- The request -
Copy the records below, changing "delivery truck icon" to "shipping box icon" and leaving every other line as it is.

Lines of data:
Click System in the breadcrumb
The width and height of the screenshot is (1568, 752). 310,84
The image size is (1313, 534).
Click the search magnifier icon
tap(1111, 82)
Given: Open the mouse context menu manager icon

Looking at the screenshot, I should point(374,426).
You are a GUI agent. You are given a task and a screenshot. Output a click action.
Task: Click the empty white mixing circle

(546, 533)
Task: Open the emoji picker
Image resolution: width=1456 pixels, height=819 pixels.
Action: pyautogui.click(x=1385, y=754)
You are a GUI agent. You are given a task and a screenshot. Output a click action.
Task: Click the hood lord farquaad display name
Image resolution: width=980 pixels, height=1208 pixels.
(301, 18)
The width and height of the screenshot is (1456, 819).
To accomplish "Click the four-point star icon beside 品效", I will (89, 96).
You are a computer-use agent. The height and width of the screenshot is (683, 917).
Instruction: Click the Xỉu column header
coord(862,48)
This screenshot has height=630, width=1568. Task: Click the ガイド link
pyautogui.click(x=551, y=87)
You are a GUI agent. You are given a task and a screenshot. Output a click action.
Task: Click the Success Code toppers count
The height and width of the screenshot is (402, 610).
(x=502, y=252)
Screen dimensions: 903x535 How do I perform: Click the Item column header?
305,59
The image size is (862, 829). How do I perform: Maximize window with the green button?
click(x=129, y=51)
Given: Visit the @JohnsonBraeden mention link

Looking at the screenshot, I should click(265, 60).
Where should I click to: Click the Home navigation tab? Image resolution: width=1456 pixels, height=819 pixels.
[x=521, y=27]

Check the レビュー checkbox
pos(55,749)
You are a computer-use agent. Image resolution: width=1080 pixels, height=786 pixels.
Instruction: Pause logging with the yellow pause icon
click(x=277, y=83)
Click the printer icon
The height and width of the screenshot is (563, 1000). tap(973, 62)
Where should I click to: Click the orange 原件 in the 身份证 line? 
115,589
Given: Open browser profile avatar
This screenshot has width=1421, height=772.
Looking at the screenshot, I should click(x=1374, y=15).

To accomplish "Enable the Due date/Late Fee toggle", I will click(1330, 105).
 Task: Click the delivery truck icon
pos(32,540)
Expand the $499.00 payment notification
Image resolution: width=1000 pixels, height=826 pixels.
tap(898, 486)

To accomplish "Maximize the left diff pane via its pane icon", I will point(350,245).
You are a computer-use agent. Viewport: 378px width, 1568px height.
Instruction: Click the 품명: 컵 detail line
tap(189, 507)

- Reply -
Click System in the breadcrumb
The width and height of the screenshot is (1568, 752). 310,84
The image size is (1313, 534).
Click the search magnifier icon
tap(1111, 82)
Given: Open the mouse context menu manager icon

Looking at the screenshot, I should point(374,426).
You are a GUI agent. You are given a task and a screenshot. Output a click action.
Task: Click the empty white mixing circle

(546, 533)
Task: Open the emoji picker
Image resolution: width=1456 pixels, height=819 pixels.
Action: pyautogui.click(x=1385, y=754)
You are a GUI agent. You are given a task and a screenshot. Output a click action.
Task: Click the hood lord farquaad display name
Image resolution: width=980 pixels, height=1208 pixels.
(301, 18)
The width and height of the screenshot is (1456, 819).
To accomplish "Click the four-point star icon beside 品效", I will (89, 96).
You are a computer-use agent. The height and width of the screenshot is (683, 917).
Instruction: Click the Xỉu column header
coord(862,48)
This screenshot has height=630, width=1568. Task: Click the ガイド link
pyautogui.click(x=551, y=87)
You are a GUI agent. You are given a task and a screenshot. Output a click action.
Task: Click the Success Code toppers count
The height and width of the screenshot is (402, 610).
(x=502, y=252)
Screen dimensions: 903x535 How do I perform: Click the Item column header?
305,59
The image size is (862, 829). How do I perform: Maximize window with the green button?
click(x=129, y=51)
Given: Visit the @JohnsonBraeden mention link

Looking at the screenshot, I should click(265, 60).
Where should I click to: Click the Home navigation tab? Image resolution: width=1456 pixels, height=819 pixels.
[x=521, y=27]

Check the レビュー checkbox
pos(55,749)
You are a computer-use agent. Image resolution: width=1080 pixels, height=786 pixels.
Instruction: Pause logging with the yellow pause icon
click(x=277, y=83)
Click the printer icon
The height and width of the screenshot is (563, 1000). tap(973, 62)
Where should I click to: Click the orange 原件 in the 身份证 line? 
115,589
Given: Open browser profile avatar
This screenshot has width=1421, height=772.
Looking at the screenshot, I should click(x=1374, y=15).

To accomplish "Enable the Due date/Late Fee toggle", I will click(1330, 105).
 Task: Click the shipping box icon
pos(32,540)
Expand the $499.00 payment notification
Image resolution: width=1000 pixels, height=826 pixels.
tap(898, 486)

To accomplish "Maximize the left diff pane via its pane icon", I will point(350,245).
You are a computer-use agent. Viewport: 378px width, 1568px height.
Instruction: Click the 품명: 컵 detail line
tap(189, 507)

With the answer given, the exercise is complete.